Correlations between PID5 and IIP-SC octant scales.

Scale Name PA BC DE FG HI JK LM NO
Negative Affect .285 .328 .102 .261 .379 .435 .441 .495
Submissiveness .102 .174 .160 .274 .432 .502 .374 .272
Separation Insecurity .263 .306 .143 .241 .322 .361 .344 .398
Anxiousness .300 .409 .322 .377 .396 .412 .418 .332
Emotional Lability .346 .365 .183 .264 .276 .328 .341 .458
Perseveration .399 .457 .394 .406 .399 .430 .370 .396
Detachment .325 .519 .646 .670 .373 .340 .206 .079
Depressivity .365 .512 .499 .540 .376 .398 .332 .299
Suspiciousness .404 .584 .454 .362 .233 .290 .261 .288
Restricted Affect .213 .310 .561 .338 .158 .117 .062 −.113
Withdrawal .312 .487 .679 .689 .346 .289 .176 .018
Intimacy Avoidance .235 .335 .596 .318 .200 .200 .139 .064
Anhedonia .317 .490 .540 .602 .346 .328 .233 .172
Antagonism .524 .491 .293 .097 −.012 .005 .024 .311
Manipulativeness .386 .331 .185 −.009 −.050 −.028 .055 .263
Deceitfulness .489 .495 .334 .199 .121 .145 .112 .347
Hostility .601 .568 .352 .269 .069 .074 .098 .304
Callousness .575 .592 .421 .280 .002 −.007 −.083 .195
Attention Seeking .289 .218 −.008 −.152 −.014 .052 .104 .479
Grandiosity .317 .297 .160 .049 −.024 −.020 .001 .219
Disinhibition .374 .319 .189 .026 .050 .124 .127 .402
Irresponsibility .464 .487 .388 .304 .217 .245 .146 .347
Impulsivity .355 .291 .223 .057 .043 .108 .127 .321
Distractibility .322 .369 .355 .324 .346 .374 .296 .337
Rigid Perfectionism .249 .264 .186 .208 .189 .191 .243 .173
Risk Taking .188 .112 .051 −.184 −.202 −.159 −.055 .116
Psychoticism .421 .526 .554 .455 .301 .318 .304 .275
Eccentricity .339 .384 .386 .341 .264 .267 .268 .309
Perceptual Dysregulation .416 .510 .467 .385 .278 .317 .290 .348
Unusual Beliefs .340 .407 .340 .246 .118 .168 .218 .255

Note. N = 2461. Domain names listed in bold italics. Primary traits listed under the domain on which they had their strongest loading in Wright et al., in press. PA = Domineering; BC = Self-Serving/Vindictive; DE = Coldhearted; FG = Avoidant; HI = Nonassertive; JK = Exploitable; LM = Overly-Nurturant; NO = Intrusive. All correlations greater than r = .03 significant at p < .05.

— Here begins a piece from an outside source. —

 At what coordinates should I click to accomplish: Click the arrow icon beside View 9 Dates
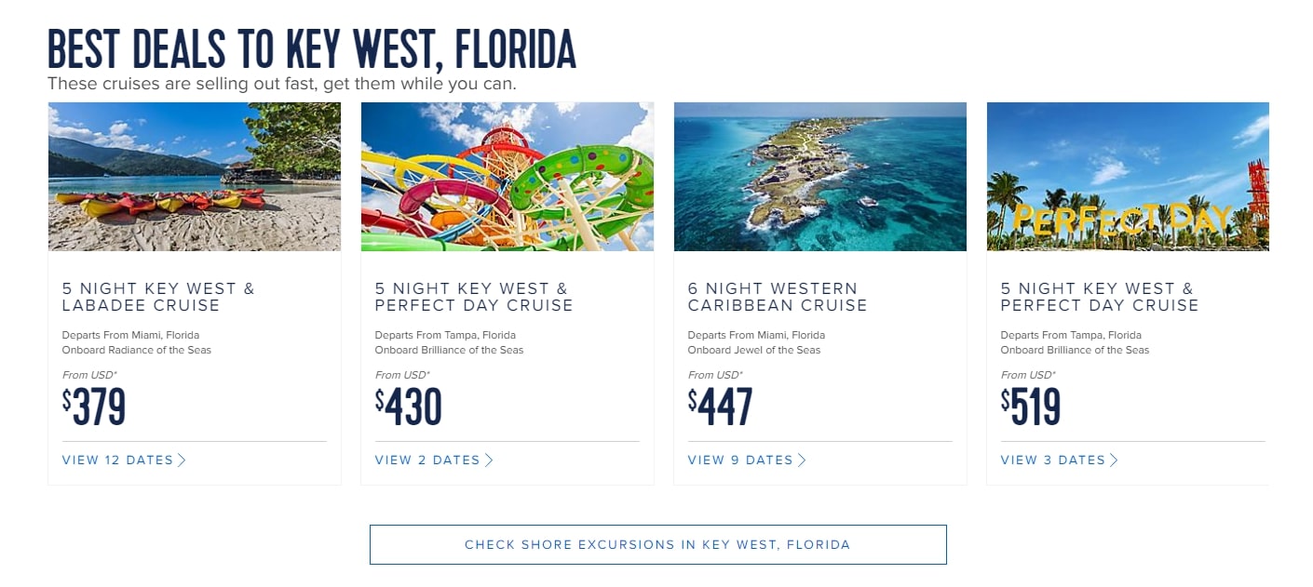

The angular location of each PID-5 scale can also be found in Table 2. Although the circumference of the IIP-SC captures a continuous dimension of interpersonal problem content or themes, for analytic purposes it is useful to examine the location of scales at the level of the octant partitions. However, as noted above, little weight should be accorded to the meaning of angular location in scale profiles with low prototypicality. Similarly, angular location is, to some extent, less meaningful in scales with low profile differentiation (i.e., low amplitude). The octant location for personality trait scales with prototypical (i.e., R2 > .70) and differentiated profiles fall in the following octants: Domineering (90°; Manipulativeness, Grandiosity, Impulsivity, Risk Taking), Self-Serving – Vindictive (135°; Deceitfulness, Hostility, Callousness, Irresponsibility), Cold-Hearted (180°; Restricted Affect, Withdrawal, Intimacy Avoidance, Anhedonia), Exploitable (315°; Submissiveness), Intrusive (45°; Attention Seeking).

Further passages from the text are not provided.